● WHAT YOU ARE ASKED TO DO
Across the whole listing, copy out every line that includes the string "Backup".
================
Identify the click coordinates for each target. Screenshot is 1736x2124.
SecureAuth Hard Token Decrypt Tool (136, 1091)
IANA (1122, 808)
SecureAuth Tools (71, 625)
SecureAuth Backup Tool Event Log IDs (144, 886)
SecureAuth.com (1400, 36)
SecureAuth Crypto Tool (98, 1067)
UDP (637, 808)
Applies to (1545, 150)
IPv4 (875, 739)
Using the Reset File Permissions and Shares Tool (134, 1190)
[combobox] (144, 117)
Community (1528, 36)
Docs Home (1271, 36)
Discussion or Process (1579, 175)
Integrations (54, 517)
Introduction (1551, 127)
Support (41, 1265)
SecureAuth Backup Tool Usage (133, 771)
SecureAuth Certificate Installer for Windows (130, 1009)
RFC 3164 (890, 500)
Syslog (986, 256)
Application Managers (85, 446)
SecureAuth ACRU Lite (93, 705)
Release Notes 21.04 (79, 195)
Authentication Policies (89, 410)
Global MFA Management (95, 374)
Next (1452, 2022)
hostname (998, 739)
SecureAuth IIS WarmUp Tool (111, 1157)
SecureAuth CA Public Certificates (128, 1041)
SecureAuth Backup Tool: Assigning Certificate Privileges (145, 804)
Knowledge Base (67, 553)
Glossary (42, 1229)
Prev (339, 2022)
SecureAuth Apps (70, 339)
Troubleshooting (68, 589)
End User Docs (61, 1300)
================
● WORKED SOLUTION
SecureAuth Backup Tool Event Log IDs (144, 886)
SecureAuth Backup Tool Usage (133, 771)
SecureAuth Backup Tool: Assigning Certificate Privileges (145, 804)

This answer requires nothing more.